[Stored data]
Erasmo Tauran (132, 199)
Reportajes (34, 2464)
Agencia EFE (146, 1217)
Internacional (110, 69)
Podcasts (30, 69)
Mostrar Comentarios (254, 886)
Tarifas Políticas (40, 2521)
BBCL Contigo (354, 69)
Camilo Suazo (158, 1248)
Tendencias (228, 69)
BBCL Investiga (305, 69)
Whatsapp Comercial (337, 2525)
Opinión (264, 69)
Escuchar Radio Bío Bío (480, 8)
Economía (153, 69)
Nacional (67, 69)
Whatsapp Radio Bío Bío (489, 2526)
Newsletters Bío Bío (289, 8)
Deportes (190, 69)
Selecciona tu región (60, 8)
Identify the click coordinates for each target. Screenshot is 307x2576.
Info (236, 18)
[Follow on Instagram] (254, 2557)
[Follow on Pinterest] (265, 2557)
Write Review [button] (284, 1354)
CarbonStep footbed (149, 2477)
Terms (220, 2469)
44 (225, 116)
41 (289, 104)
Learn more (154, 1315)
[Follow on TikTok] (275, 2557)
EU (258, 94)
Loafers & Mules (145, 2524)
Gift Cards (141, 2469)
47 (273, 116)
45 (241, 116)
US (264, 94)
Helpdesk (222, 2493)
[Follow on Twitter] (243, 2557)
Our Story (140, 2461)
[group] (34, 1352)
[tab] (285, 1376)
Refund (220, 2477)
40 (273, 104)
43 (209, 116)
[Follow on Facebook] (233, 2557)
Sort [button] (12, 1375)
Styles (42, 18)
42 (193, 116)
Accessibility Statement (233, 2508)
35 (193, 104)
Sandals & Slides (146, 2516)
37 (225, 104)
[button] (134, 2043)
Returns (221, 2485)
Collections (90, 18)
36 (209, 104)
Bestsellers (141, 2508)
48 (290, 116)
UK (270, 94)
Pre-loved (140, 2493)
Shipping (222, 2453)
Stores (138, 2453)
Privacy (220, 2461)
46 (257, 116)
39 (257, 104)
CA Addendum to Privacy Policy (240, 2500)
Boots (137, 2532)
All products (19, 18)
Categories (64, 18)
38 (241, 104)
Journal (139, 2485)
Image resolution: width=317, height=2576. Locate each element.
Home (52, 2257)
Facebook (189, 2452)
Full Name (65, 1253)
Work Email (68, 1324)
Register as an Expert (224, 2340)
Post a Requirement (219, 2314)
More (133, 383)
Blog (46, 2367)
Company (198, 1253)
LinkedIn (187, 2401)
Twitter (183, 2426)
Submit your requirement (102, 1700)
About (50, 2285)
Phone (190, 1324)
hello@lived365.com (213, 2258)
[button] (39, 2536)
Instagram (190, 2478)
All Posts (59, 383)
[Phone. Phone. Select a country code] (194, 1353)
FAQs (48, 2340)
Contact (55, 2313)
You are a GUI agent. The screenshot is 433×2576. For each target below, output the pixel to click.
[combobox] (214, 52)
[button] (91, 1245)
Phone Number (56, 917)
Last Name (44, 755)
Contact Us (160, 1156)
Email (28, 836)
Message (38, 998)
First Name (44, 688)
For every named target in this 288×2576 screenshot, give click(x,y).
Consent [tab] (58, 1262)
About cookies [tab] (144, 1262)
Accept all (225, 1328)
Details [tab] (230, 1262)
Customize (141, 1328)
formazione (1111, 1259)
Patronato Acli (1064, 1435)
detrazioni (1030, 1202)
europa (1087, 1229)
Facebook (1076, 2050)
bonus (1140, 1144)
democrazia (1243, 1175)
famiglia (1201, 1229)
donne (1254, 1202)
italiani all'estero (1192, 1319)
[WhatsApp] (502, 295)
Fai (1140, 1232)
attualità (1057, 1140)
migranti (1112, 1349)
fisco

[Task to carry out] Each line from the one holding "Accept all (225, 1328)" to the end of the entries is to be written out exactly. Skip every line before it.

[Response area]
Accept all (225, 1328)
Details [tab] (230, 1262)
Customize (141, 1328)
formazione (1111, 1259)
Patronato Acli (1064, 1435)
detrazioni (1030, 1202)
europa (1087, 1229)
Facebook (1076, 2050)
bonus (1140, 1144)
democrazia (1243, 1175)
famiglia (1201, 1229)
donne (1254, 1202)
italiani all'estero (1192, 1319)
[WhatsApp] (502, 295)
Fai (1140, 1232)
attualità (1057, 1140)
migranti (1112, 1349)
fisco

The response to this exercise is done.